The large paintings in the common rooms here, and the more intimate studies to be found on the elevator landings, find various ways to allude to a tension between industrial production and natural order, a persistent theme in Riley’s oeuvre. Some works on the elevator landings will be seen to be preparatory for larger works on the first floor, while others explore solitary paths and surprising quirks. Unifying Jennifer Riley’s distinct abstraction, in its diversity of touch, mood, clarity, and diffuseness, is a ceaseless striving for visual poetry. 

David Cohen, January 2021


Jennifer Riley was born and raised in Sharon, Connecticut in 1965. She received her BFA in a joint program from Tufts University and the School of the Museum of Fine Arts, Boston; a diploma in translation from Rouen University (France); and her MFA from The Milton Avery Graduate School of the Arts at Bard College.
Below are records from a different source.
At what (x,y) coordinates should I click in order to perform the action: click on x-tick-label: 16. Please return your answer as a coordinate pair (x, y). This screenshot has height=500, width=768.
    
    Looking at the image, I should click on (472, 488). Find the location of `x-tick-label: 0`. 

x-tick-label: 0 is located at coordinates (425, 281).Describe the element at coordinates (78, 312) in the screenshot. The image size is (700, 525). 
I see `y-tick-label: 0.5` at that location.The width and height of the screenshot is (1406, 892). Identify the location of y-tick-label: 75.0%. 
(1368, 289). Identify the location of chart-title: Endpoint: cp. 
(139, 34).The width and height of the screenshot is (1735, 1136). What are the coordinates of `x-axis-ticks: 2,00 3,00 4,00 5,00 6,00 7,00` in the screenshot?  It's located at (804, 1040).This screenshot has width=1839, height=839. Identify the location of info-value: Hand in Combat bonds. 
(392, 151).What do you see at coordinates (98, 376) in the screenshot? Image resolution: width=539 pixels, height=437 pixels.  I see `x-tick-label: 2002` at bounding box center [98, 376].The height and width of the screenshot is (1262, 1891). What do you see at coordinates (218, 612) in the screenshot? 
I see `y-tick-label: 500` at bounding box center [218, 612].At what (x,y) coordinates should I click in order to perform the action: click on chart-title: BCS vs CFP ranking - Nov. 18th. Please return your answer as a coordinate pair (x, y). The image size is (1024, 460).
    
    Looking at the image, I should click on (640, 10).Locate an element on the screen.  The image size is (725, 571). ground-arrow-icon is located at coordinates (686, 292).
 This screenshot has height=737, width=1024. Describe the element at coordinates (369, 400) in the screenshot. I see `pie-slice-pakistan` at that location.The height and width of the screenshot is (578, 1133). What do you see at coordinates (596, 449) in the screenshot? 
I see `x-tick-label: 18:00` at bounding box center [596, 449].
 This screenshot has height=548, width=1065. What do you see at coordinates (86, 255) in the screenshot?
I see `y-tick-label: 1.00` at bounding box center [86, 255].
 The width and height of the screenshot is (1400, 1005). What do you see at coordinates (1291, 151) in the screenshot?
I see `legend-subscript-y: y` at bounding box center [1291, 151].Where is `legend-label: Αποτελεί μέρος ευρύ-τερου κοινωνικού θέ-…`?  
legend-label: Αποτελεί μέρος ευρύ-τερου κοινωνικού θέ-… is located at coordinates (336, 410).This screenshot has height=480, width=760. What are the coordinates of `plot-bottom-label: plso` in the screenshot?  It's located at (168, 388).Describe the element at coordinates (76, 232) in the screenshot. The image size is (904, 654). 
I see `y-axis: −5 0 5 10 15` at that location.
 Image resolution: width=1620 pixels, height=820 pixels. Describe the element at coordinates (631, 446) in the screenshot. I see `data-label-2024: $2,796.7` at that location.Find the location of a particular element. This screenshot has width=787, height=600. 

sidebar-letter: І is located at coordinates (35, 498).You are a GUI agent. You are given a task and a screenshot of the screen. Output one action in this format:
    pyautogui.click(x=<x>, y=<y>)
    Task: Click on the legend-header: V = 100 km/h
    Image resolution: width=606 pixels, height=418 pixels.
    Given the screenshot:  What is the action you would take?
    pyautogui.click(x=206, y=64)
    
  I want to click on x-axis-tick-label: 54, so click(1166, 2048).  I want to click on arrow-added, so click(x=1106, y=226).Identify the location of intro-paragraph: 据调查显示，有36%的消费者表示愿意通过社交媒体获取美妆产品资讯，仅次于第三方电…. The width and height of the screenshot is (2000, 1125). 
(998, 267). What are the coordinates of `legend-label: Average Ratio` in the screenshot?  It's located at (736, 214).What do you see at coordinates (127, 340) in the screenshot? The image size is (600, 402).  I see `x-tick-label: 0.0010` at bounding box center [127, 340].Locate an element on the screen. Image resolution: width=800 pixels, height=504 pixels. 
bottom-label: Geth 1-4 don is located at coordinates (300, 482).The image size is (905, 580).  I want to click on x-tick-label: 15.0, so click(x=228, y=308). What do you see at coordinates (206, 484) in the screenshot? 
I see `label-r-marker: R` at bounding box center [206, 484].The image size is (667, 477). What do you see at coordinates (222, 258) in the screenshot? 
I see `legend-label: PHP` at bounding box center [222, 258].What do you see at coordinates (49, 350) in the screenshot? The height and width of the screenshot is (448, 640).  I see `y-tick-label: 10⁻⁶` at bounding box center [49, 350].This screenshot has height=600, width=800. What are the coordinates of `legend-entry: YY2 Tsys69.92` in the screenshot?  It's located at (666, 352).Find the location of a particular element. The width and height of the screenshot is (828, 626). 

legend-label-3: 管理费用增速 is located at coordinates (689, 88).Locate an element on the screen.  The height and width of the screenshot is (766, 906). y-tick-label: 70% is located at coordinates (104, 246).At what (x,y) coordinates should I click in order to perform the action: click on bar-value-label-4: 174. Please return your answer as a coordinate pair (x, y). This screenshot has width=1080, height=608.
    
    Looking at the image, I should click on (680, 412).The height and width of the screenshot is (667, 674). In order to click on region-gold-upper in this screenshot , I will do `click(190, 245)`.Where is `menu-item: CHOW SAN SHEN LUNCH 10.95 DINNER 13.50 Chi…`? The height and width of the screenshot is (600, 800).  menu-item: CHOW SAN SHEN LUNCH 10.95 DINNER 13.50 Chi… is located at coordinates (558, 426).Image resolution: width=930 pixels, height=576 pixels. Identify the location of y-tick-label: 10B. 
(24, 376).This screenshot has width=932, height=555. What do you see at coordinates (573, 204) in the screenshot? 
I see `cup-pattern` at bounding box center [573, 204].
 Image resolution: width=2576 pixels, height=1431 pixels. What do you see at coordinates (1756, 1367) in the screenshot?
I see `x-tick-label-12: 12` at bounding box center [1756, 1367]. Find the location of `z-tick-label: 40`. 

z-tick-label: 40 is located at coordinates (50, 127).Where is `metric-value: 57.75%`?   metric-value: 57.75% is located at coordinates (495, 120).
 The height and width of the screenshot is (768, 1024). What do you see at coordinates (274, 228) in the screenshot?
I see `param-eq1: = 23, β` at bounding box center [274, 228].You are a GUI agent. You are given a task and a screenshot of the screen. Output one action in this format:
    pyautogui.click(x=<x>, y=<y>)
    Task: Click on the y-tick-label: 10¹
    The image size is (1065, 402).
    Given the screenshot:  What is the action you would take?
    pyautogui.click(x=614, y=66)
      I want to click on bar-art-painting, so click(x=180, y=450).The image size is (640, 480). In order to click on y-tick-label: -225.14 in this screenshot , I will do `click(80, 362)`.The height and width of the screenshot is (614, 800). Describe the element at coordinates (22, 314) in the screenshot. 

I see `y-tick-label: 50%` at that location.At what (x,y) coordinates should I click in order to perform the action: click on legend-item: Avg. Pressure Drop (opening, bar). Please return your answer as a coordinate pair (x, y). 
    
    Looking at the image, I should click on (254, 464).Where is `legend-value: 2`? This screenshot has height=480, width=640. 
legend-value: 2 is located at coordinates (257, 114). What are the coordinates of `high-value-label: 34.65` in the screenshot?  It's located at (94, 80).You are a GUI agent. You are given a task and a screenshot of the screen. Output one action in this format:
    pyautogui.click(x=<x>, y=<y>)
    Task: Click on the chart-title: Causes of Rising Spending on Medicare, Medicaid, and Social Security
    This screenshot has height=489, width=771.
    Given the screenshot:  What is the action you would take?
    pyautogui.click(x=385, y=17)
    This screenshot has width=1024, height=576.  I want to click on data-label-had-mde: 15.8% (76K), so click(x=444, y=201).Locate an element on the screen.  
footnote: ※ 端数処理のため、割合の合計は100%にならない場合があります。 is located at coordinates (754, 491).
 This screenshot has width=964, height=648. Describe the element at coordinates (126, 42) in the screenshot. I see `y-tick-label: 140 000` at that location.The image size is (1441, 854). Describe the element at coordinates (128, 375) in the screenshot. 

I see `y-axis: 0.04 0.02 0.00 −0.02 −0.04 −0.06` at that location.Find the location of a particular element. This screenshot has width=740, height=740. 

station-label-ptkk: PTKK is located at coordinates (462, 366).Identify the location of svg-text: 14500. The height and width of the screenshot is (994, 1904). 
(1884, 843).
She has an extensive career as an educator which includes positions at Mason Gross School of the Arts at Rutgers University, Montserrat College of Art, Pratt Institute, Brooklyn and Harvard’s Graduate School of Design Rome Summer Program, which she directed. In 2012 she began teaching in the MFA program at Indiana University where she is now a founding Associate Professor in the Master of Architecture Program. Her critical writings have appeared in the New York Sun, artcritical.com and the Brooklyn Rail, and she has been the subject of over twenty solo exhibitions since 1992, most recently exhibiting her “machine series” paintings at Silas von Morisse Gallery, New York. She divides her time between Columbus and Brooklyn, maintaining studios in both cities.